What are your thoughts about the trend of consumerism in health care?

It is difficult to overstate the significance of the consumerism trend. Aetna was proud to be the first national, full-service health insurer to offer consumer-directed HRA and HSA plans in 2001. We are now in our eighth generation of product evolution and I'm very optimistic about the continued strong growth of these products. There are lots of reasons for my optimism. Consumer-directed products give individuals more control over their health care, which is something consumers welcome because it facilitates prudent decision-making. These products also feature lower monthly premiums, making them more affordable for employers and individuals. In fact, a study last spring found that nearly 30 percent of people who purchased an HSA in 2004 were previously uninsured. And these consumer-directed products encourage healthy behavior because enrollees don't pay out-of-pocket for preventive services such as routine physicals, child immunizations, obesity weight-loss programs, or routine prenatal care.

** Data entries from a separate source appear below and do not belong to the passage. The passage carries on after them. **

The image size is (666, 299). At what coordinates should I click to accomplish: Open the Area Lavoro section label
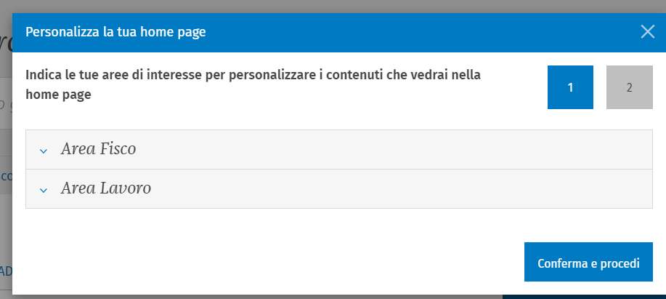106,188
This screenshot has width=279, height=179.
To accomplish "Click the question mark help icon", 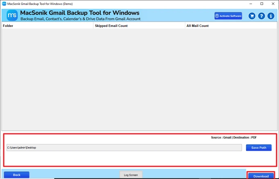I will (x=261, y=16).
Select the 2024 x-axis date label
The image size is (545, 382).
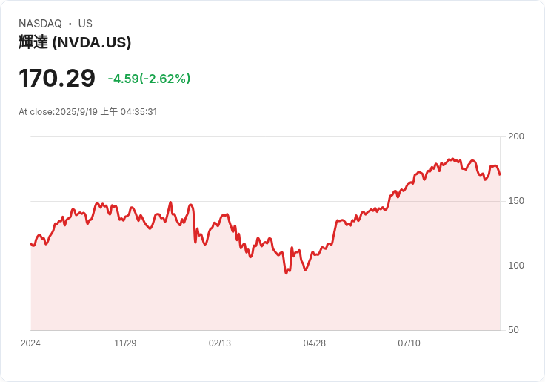(30, 343)
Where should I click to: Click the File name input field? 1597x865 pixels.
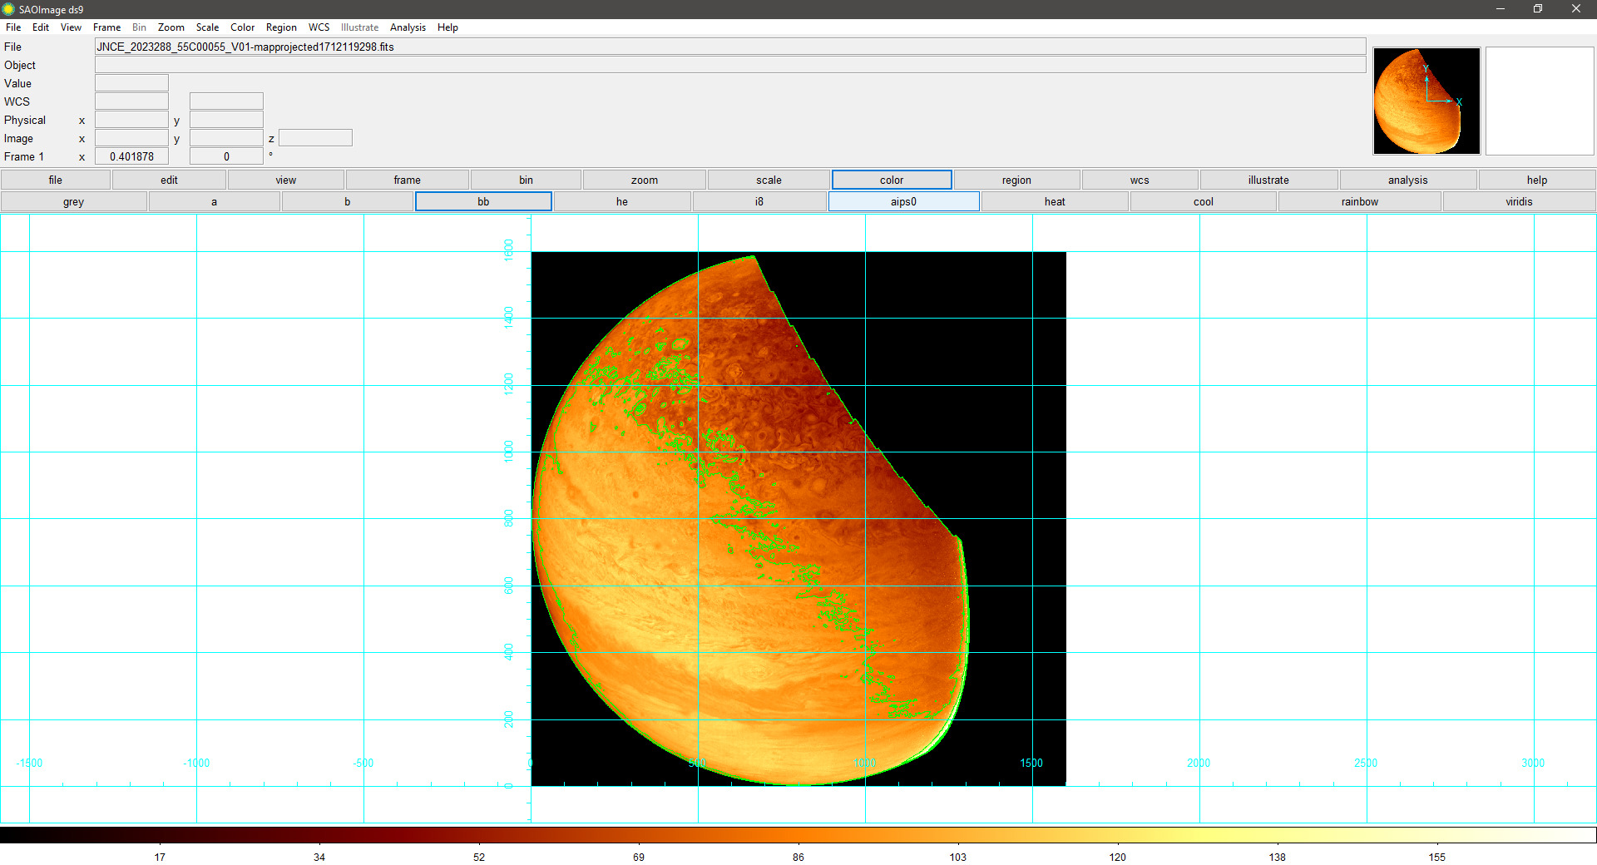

What are the challenges or obstacles associated with this trend?

The trend toward greater consumerism in health care is exciting, but I think we need to invest time, energy and resources into ensuring that individuals are empowered with the necessary information and tools for taking greater control of their own health care. The biggest impediment to effective consumerism in health care has been the lack of relevant data on health care quality and cost. Consumers need access to simple and easy-to-use information about various medical conditions and how to best manage them and which area physician or hospital may be best for upcoming treatment. They also need to know how to achieve the best value for their health care dollar. Providing transparency to consumers with these informational tools is a key challenge.

What is Aetna doing to give consumers these informational tools?

We're addressing this issue head-on. We continue to improve Aetna Navigator, the Company's self-service member website that offers a wealth of relevant information on over 5,000 health topics, a hospital comparison tool and a suite of cost-comparison tools. We have also received lots of positive attention about our price transparency pilots in Cincinnati, Dayton and Springfield Ohio, Northern Kentucky and Southeast Indiana. In these markets, Aetna members have on-line access to the actual costs for up to 25 of the most common office-based services offered by their own primary care or specialist physician. This first-of-its-kind transparency effort is opening what is often perceived as the "black box" of physician-specific pricing, and we plan to roll it out across the country.

What can be done to move past the discord between for-profit versus non-profit carriers (re: medical underwriting issue)?

As someone who spent 14 years working in a Blues Plan, including several as president, I have seen first hand the non-profit environment. What I think sets Aetna apart is that we operate in all 50 states, and have an opportunity by working in unique markets across the country to develop innovative products and services. Ultimately, this benefits the citizens of Pennsylvania because we can bring the best of these innovations to help you address medical cost and quality among other important issues.

I don't see this issue as being one between for-profit and non-profit carriers but rather one focused on the ability to compete in Pennsylvania. Employers and individual consumers deserve to have a choice of carriers in the state, and carriers should have the flexibility to offer competitive and innovative products to plan sponsors and their employees.

The Blue Cross carriers in Pennsylvania are experienced and financially strong companies that enjoy a majority market share within their respective regions of operation. The Commonwealth should encourage competition in the free market which should result in more insurance options at attractive price points for Pennsylvania citizens.